Parallèlement, alors qu’il cherche la preuve que des Afro-Américains ont participé à la libération des camps, Adam Zignelik, professeur d’histoire en sursis à l’Université de Columbia, exhume un document sans précédent : les premiers témoignages sonores des rescapés de l’Holocauste.

Plusieurs récits et une multiplicité de personnages s’entrecroisent. S’ils ne se connaissent pas, ils sont tous reliés par un événement, un lieu, une personne ou un passé commun. Chacun constitue un fil de la trame.

Si l’Holocauste est une marque d’infamie pour l’Europe, il n’est dans l’histoire américaine qu’un épisode, une anecdote parmi d’autres. La lutte pour les droits civiques, par contre, c’est une autre histoire… Le lien qu’Elliot Perlman fait entre le génocide juif et la lutte pour les droits civiques est salvateur. Le message est clair : se méfier de l’histoire unique et être unis dans la lutte pour plus de justice sociale.

 « La mémoire est une chienne indocile. Elle ne se laissera ni convoquer ni révoquer, mais ne peut survivre sans vous. Elle vous nourrit comme elle se repaît de vous. Elle s’invite quand elle a faim, pas lorsque c’est vous l’affamé. Elle obéit à un calendrier qui n’appartient qu’à elle, dont vous ne savez rien. Elle peut s’emparer de vous, vous acculer ou vous libérer. Vous laisser à vos hurlements ou vous tirer un sourire. C’est drôle, parfois, ce qu’on peut se rappeler ».

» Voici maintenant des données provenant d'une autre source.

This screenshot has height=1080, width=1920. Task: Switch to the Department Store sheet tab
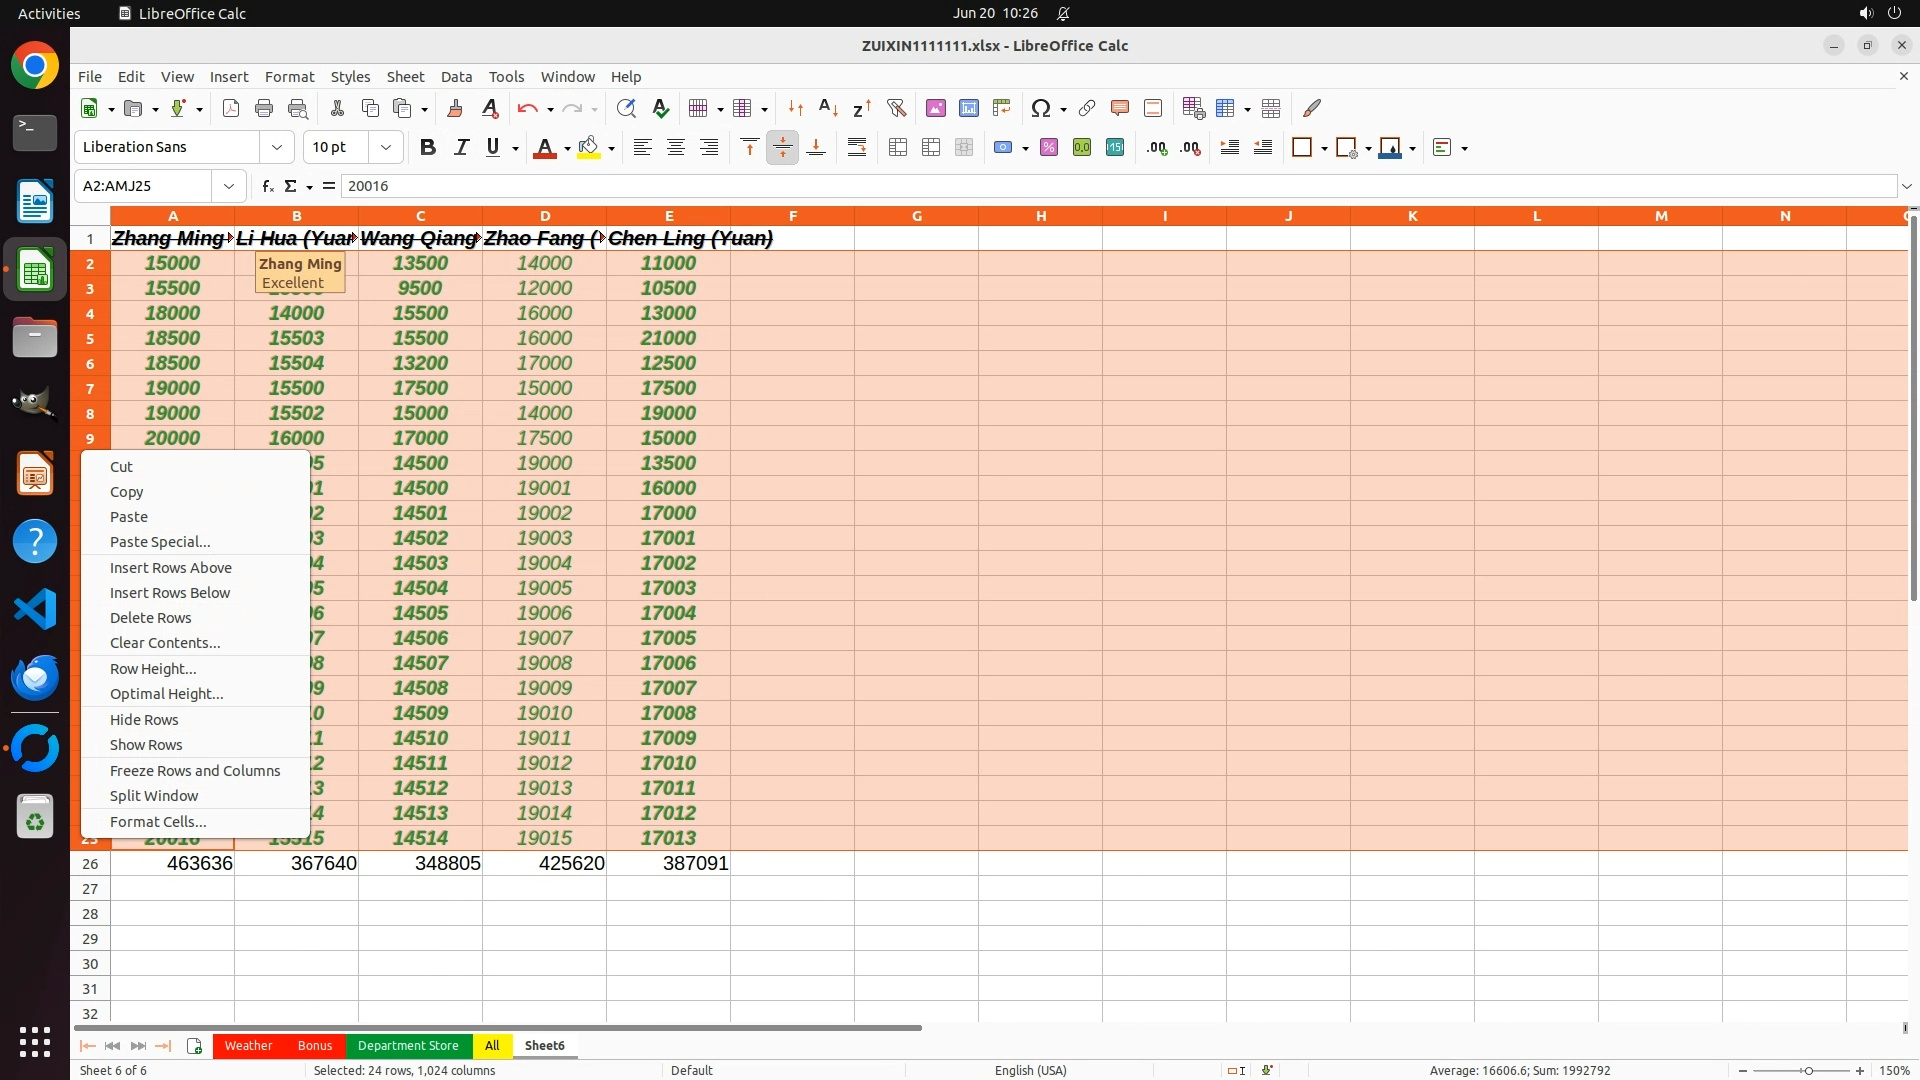tap(408, 1045)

A l’heure où « le grand progrès du 20e siècle est le stockage », le travail de mémoire devrait-il s’imposer ou être forcément facilité ? A quels enjeux répond-il ? Que nous apprend cette mémoire impérieuse, parfois fantasque, parfois traîtresse ?

L’auteur australien entraîne le lecteur dans un chavirant kaléidoscope et le projette dans un large spectre spatio-temporel : de Cracovie à Auschwitz, en passant par les ghettos de Varsovie, New-York et Chicago, avec aussi un retour à Melbourne. Même s’il souffre de quelques longueurs, ce formidable récit s’interroge sur la résilience, la transmission d’une mémoire et d’une langue, l’indicible et l’innommable.

 « Dites à tout le monde, ce qui s’est passé ici, dites à tout le monde ce qui s’est passé ici, dites à tout le monde … »

L.S.

PERLMAN, Elliot. La mémoire est une chienne indocile. Paris : 10/18, 2013. 779 p.